Reputation: 27
I am trying to send sparkdataframe to Elasticsearch cluster. I have Spark dataframe(df).
I created index = "spark" but, when I ran this command:
df.write
.format("org.elasticsearch.spark.sql")
.option("es.nodes.wan.only","true")
.option("es.port","9092")
.option("es.net.ssl","true")
.option("es.nodes", "localhost")
.save("spark/docs")
I came across this error:
py4j.protocol.Py4JJavaError: An error occurred while calling o144.save.
: java.lang.NoClassDefFoundError: scala/Product$class
Spark version: spark-3.0.0-bin-hadoop2.7
Elasticsearch version: elasticsearch-7.7.0
Dependencies added: elasticsearch-hadoop-7.7.0.jar
Upvotes: 2
Views: 3069
Reputation: 1962
I believe you should to specify es.resource
on write, format can be specified as es
. The below worked for me on Spark 2.4.5
(running on docker
) and ES version 7.5.1. First of all, make sure you're running pyspark
with the following package:
PYSPARK_SUBMIT_ARGS --packages org.elasticsearch:elasticsearch-hadoop:7.5.1 pyspark-shell
On PySpark side, for example in a notebook:
from pyspark.conf import SparkConf
from pyspark.context import SparkContext
from pyspark.sql import SparkSession
conf = SparkConf()
conf.setMaster("local").setAppName("ES Test")

(REQUIREMENT 1)
Answer these questions about the Spark-to-Elasticsearch thread:
(a) Which Spark version did the person asking the question use?
(b) What value was set for "es.port" in their write command?
(c) On which Spark version did the reply's setup work?
(REQUIREMENT 2)
For each statement, say yes or no depending on whether the Spark-to-Elasticsearch thread supports it, and quote the words that settle it.
(a) The person asking the question added elasticsearch-hadoop-7.7.0.jar as a dependency.
(b) The reply's working setup used Elasticsearch version 7.7.0.
(c) The reply says the format can be given as es.
(REQUIREMENT 3) Extend the Spark-to-Elasticsearch thread, starting right after its last line of code.

Document and screenshot pointing entries

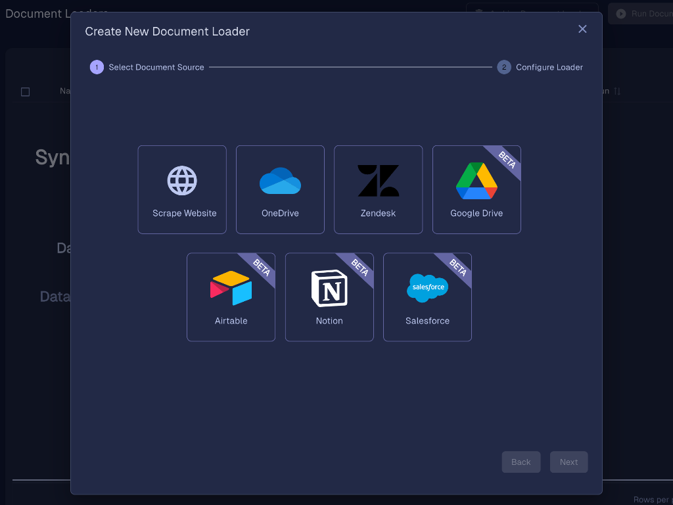Select the Scrape Website globe icon
This screenshot has width=673, height=505.
click(x=182, y=181)
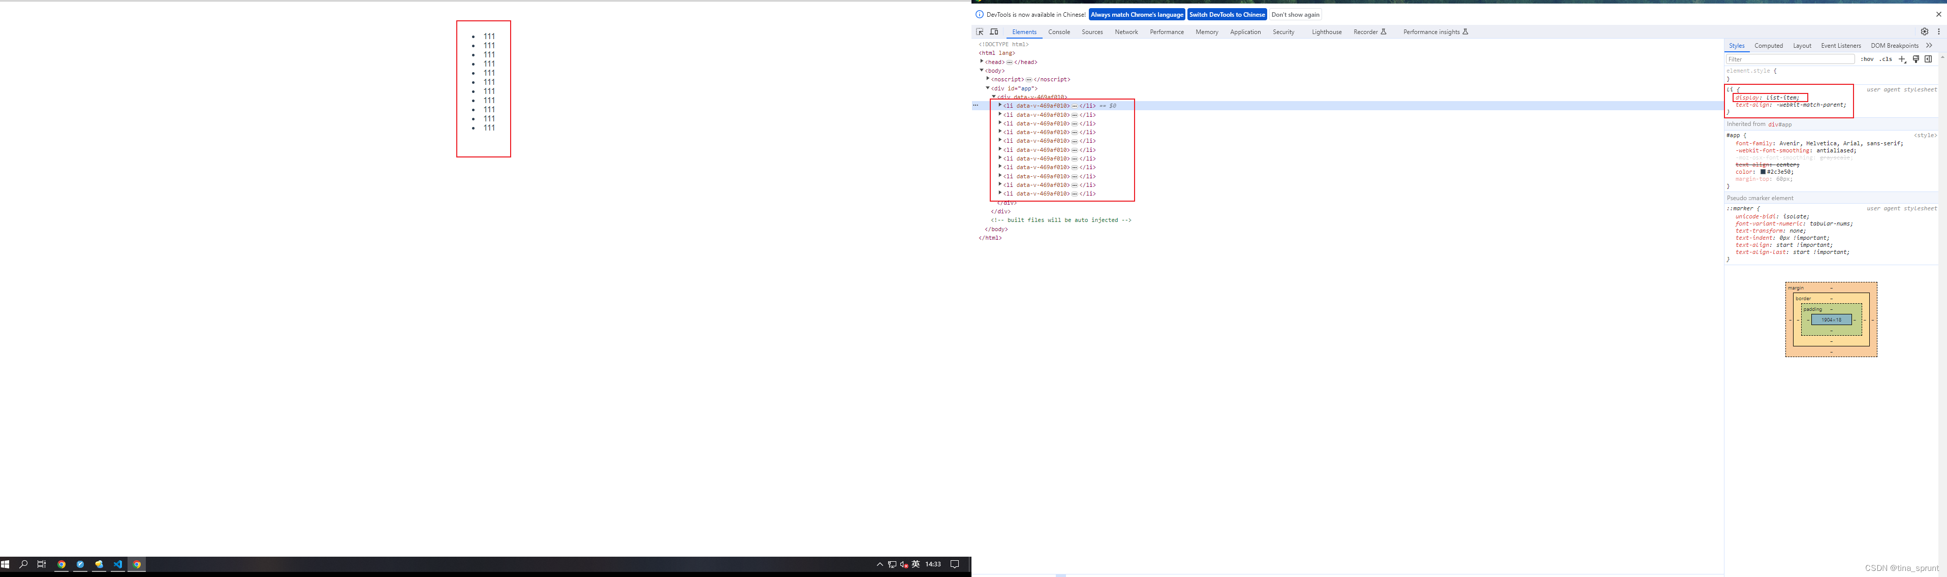Close the DevTools language infobar
This screenshot has height=577, width=1947.
coord(1938,14)
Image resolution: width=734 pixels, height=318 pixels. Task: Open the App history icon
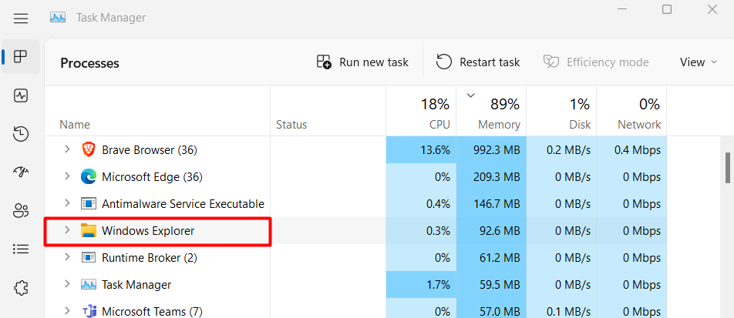point(21,134)
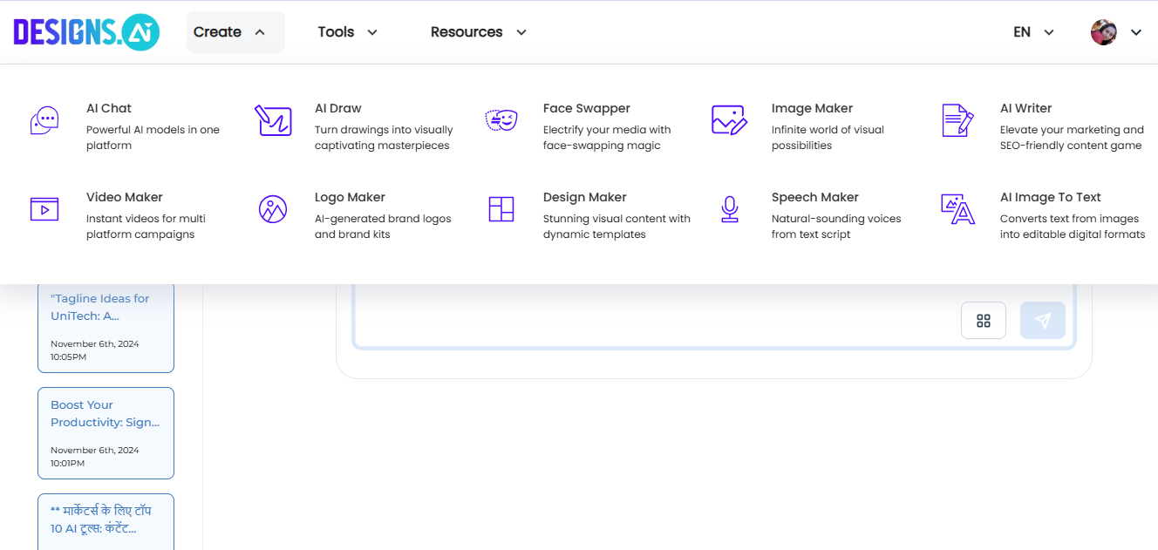Click the grid icon near the message box

tap(984, 320)
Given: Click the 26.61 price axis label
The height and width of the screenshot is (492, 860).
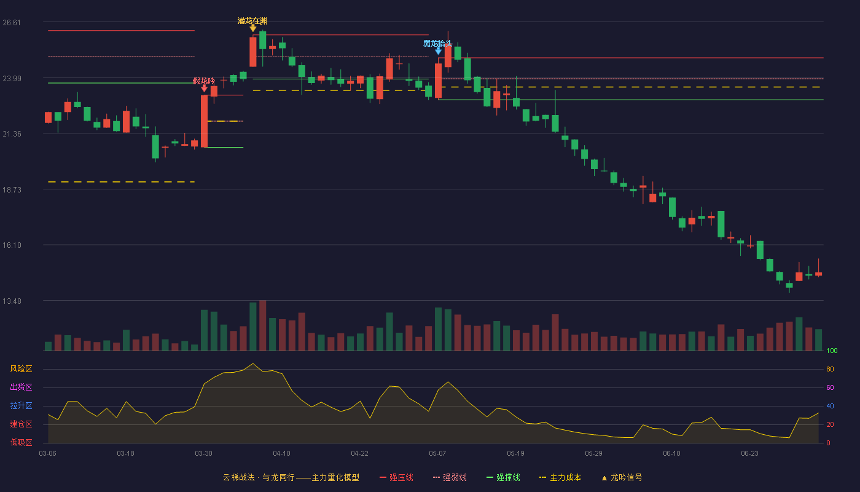Looking at the screenshot, I should tap(12, 23).
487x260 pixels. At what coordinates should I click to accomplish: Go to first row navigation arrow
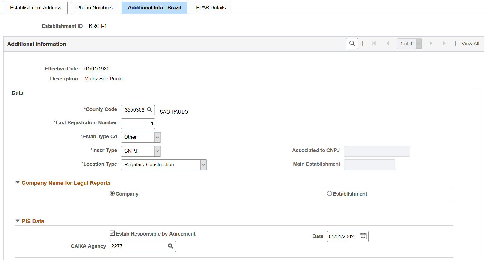coord(374,44)
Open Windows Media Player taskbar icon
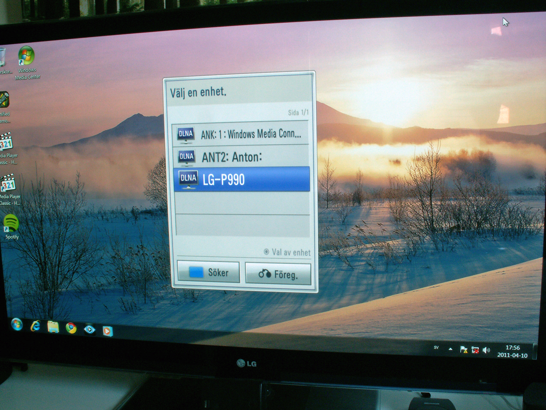546x410 pixels. pyautogui.click(x=107, y=331)
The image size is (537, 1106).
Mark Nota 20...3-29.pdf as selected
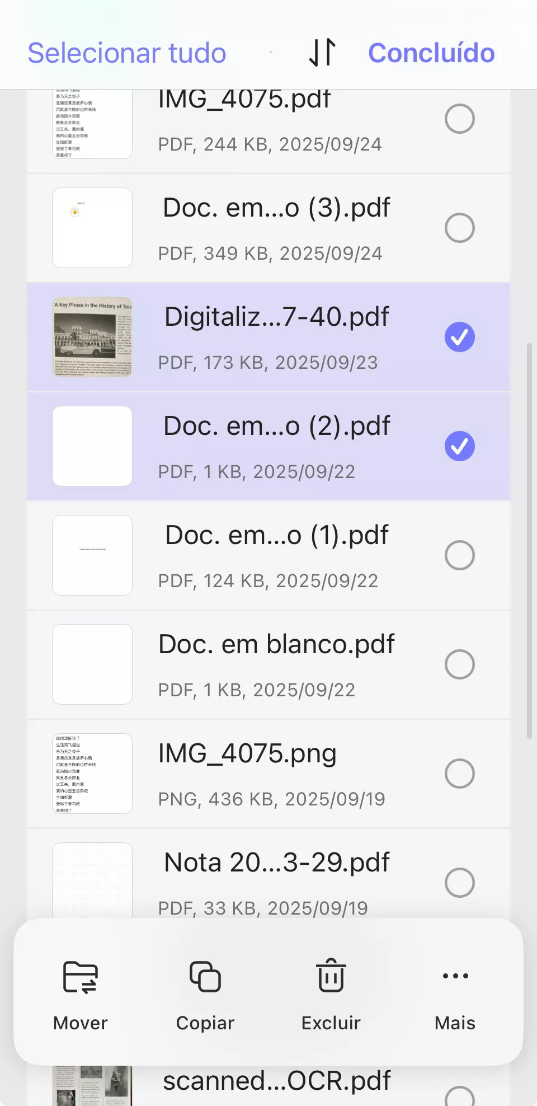pyautogui.click(x=460, y=883)
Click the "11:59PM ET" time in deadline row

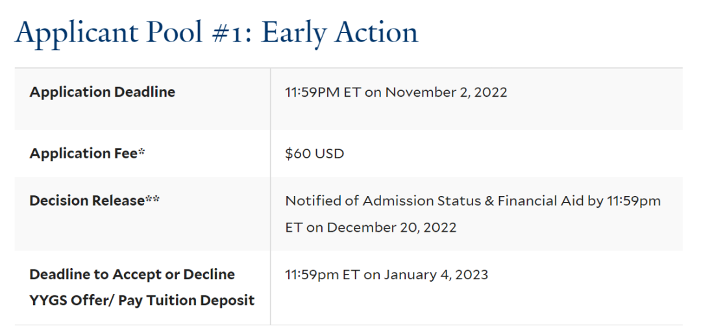click(322, 92)
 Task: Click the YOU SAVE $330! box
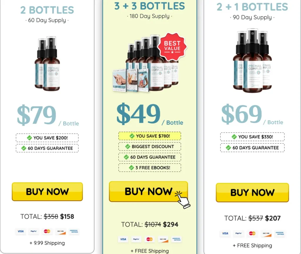point(252,137)
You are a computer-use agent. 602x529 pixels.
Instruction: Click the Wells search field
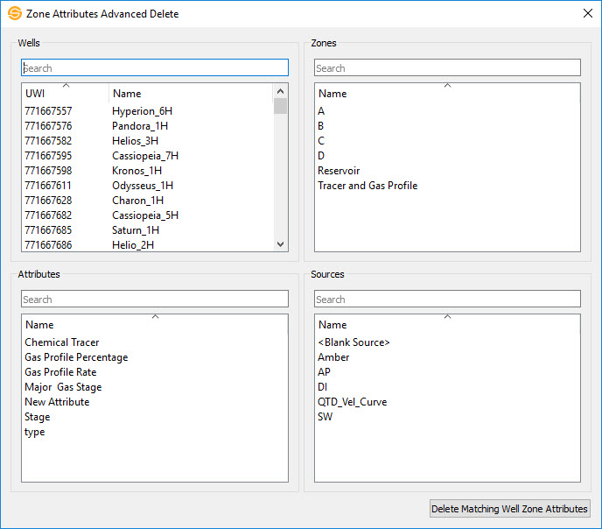click(154, 68)
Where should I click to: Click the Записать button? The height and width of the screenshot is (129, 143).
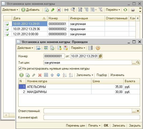(119, 126)
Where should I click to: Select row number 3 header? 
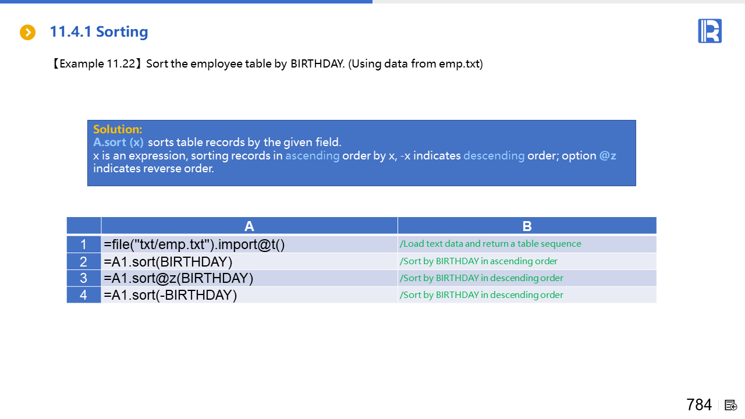click(84, 278)
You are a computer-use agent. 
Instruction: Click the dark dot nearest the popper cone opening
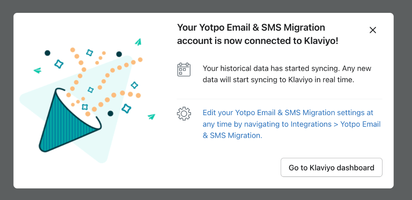tap(110, 113)
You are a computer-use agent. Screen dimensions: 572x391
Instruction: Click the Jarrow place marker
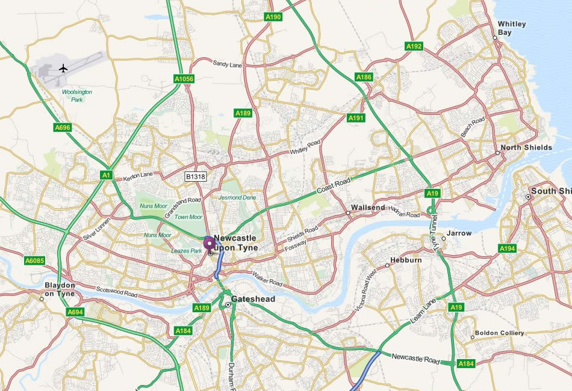coord(444,238)
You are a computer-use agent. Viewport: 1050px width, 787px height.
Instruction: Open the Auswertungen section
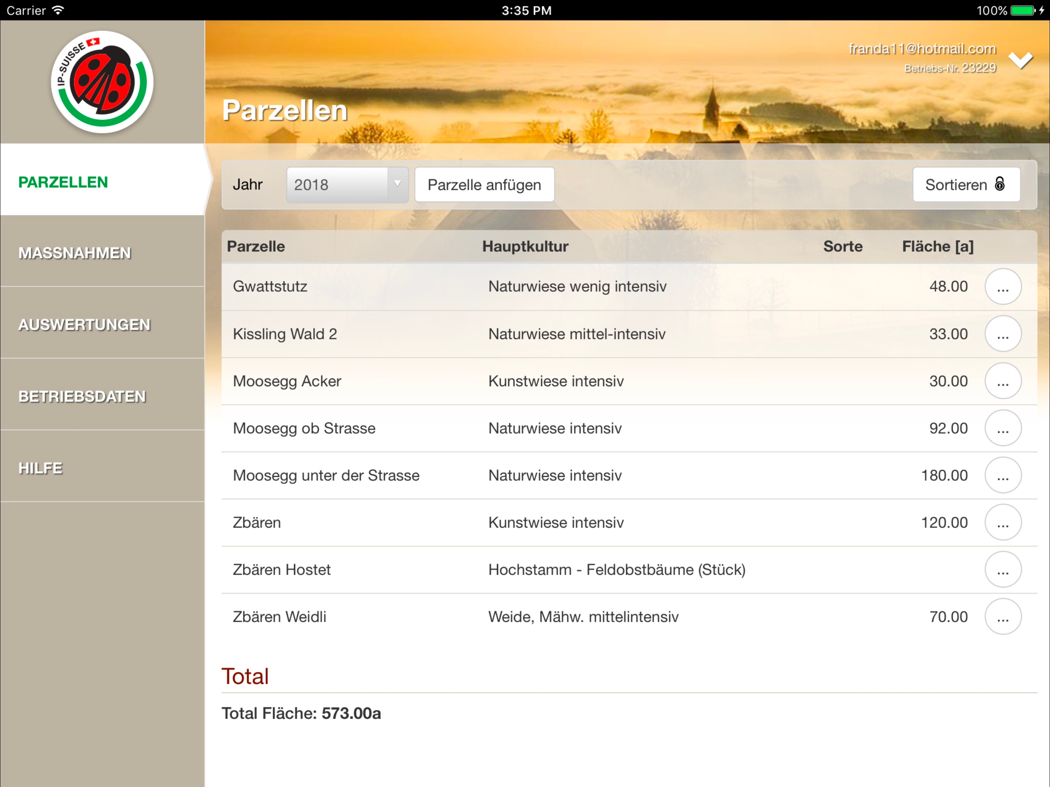(x=84, y=325)
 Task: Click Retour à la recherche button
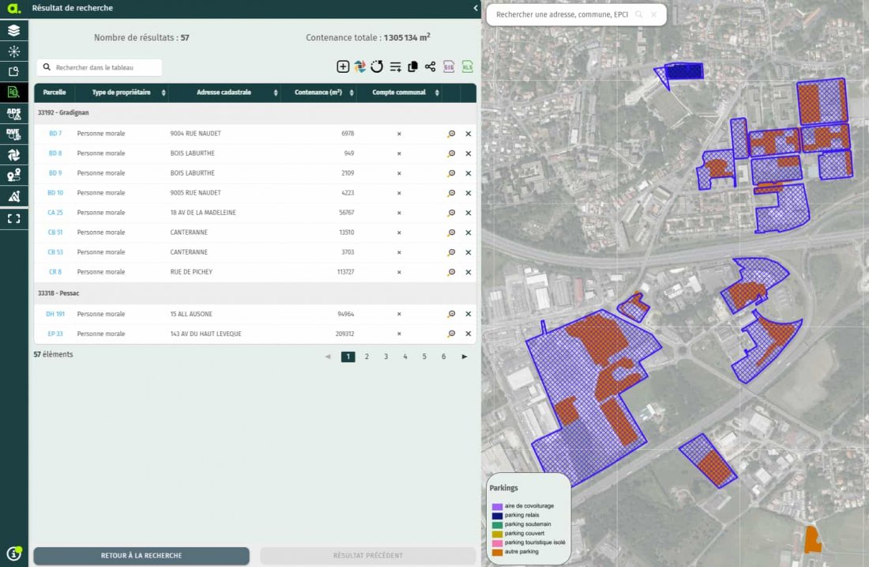point(141,556)
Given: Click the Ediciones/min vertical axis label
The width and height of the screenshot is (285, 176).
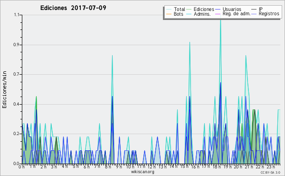Looking at the screenshot, I should (4, 89).
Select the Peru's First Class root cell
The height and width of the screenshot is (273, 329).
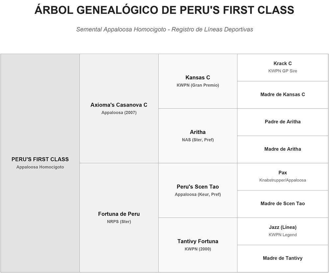40,163
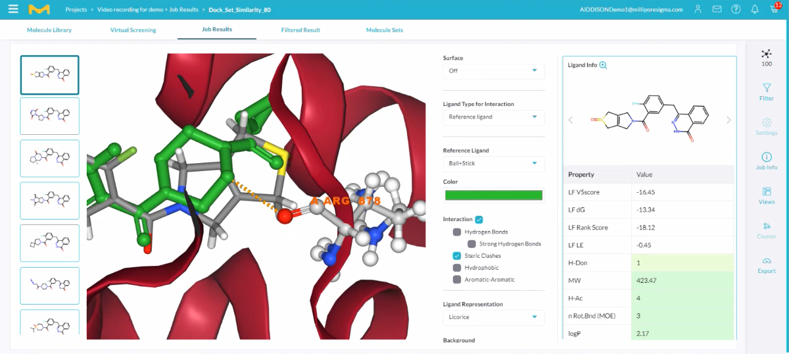Open the Ligand Representation Licorice dropdown

493,317
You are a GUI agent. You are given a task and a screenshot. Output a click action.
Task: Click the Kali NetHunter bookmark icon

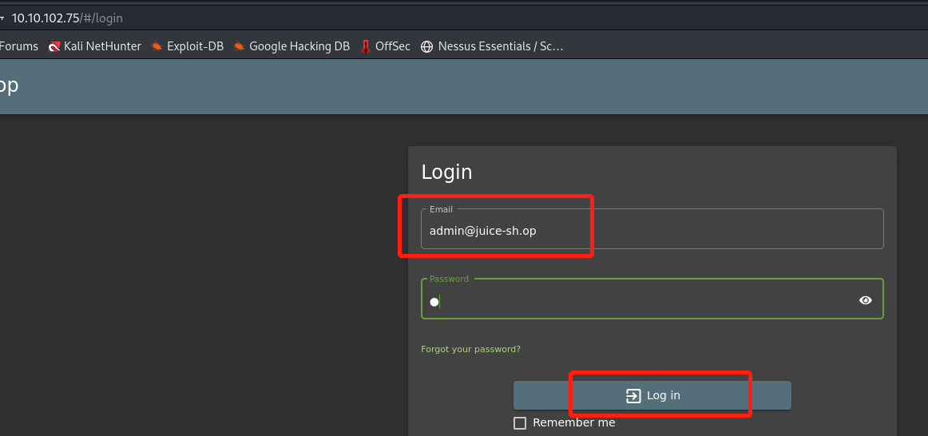54,46
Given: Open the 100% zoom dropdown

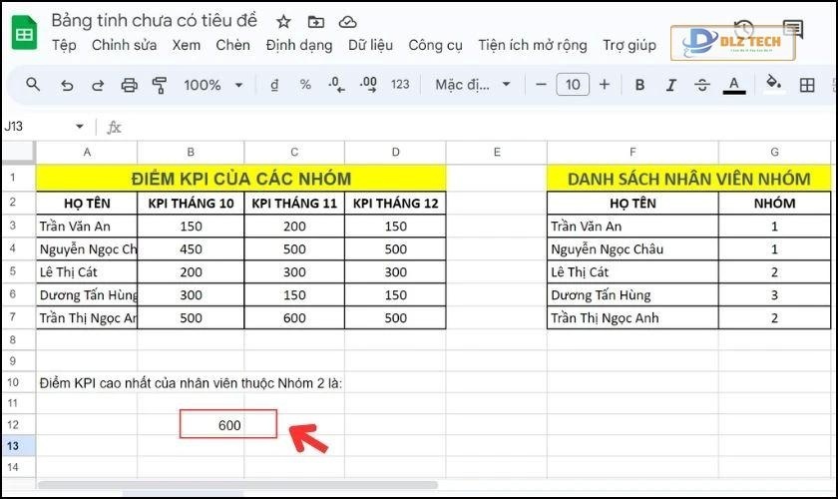Looking at the screenshot, I should pyautogui.click(x=211, y=85).
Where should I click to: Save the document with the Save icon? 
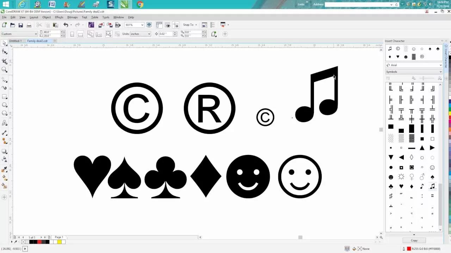coord(21,25)
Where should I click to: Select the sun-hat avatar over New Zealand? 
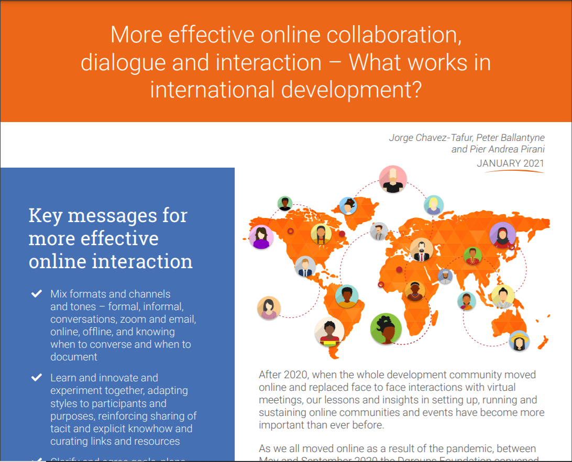519,341
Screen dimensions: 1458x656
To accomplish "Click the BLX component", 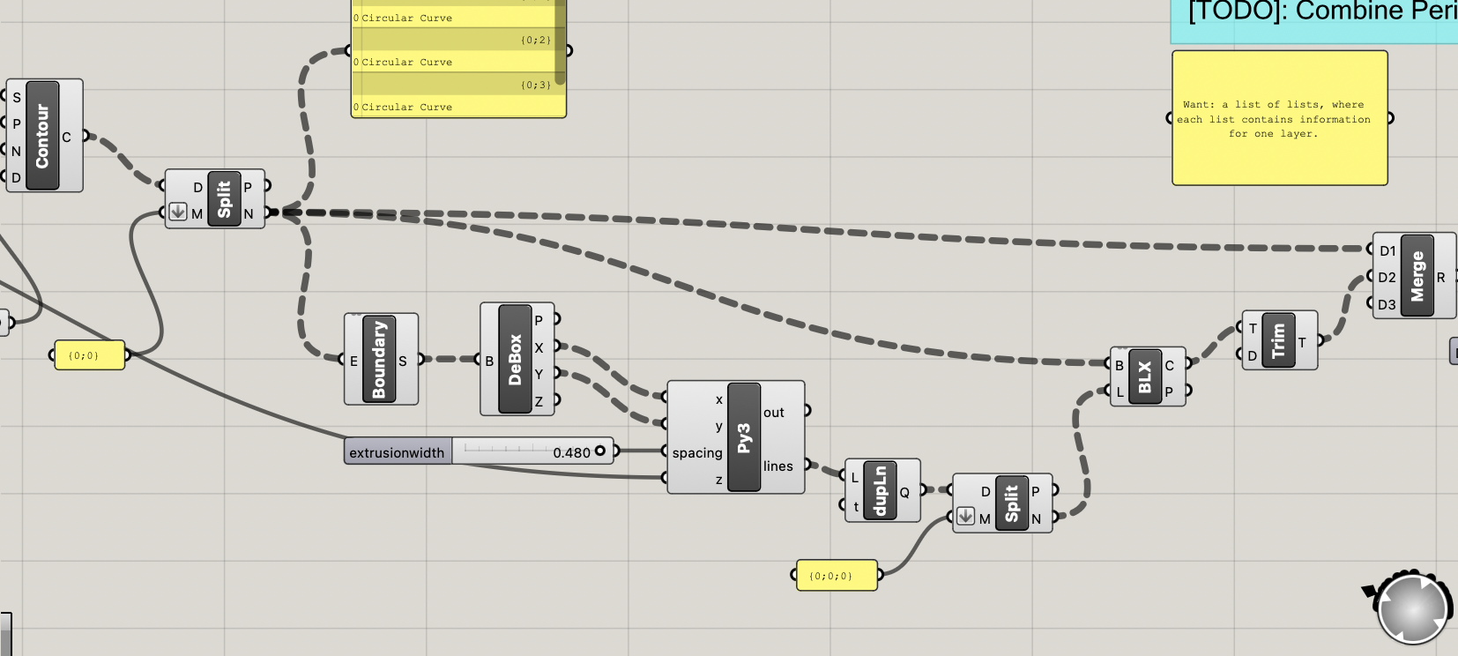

(REPLY 1)
(a) spark-3.0.0-bin-hadoop2.7
(b) 9092
(c) Spark 2.4.5

(REPLY 2)
(a) Yes: "Dependencies added: elasticsearch-hadoop-7.7.0.jar"
(b) No: "and ES version 7.5.1"
(c) Yes: "on write, format can be specified as es"

(REPLY 3)
conf.set("es.index.auto.create", "true")
conf.set("es.nodes", "elasticsearch") # name of my docker container, you might keep localhost
conf.set("es.port", "9200")
sc = SparkContext(conf=conf)
spark = SparkSession(sc)
colnames = [('col_' + str(i+1)) for i in range(11)]
df1 = spark._sc.parallelize([
[it for it in range(11)],
[it for it in range(1,12)]]
).toDF((colnames))
(
df1
.write
.format('es')
.option(
'es.resource', '%s/%s' % ('<resource_name>', '<table_name>'))
.save()
)
Additonal - Verified this was written using elasticsearch
Python package:
from elasticsearch import Elasticsearch
esclient = Elasticsearch(['elasticsearch:9200'])
response = esclient.search(
index='<resource_name>*',
body={
"query": {
"match": {
"col1": 1
}
},
"aggs": {
"test_agg": {
"terms": {
"field": "col1",
"size": 10
}
}
}
}
)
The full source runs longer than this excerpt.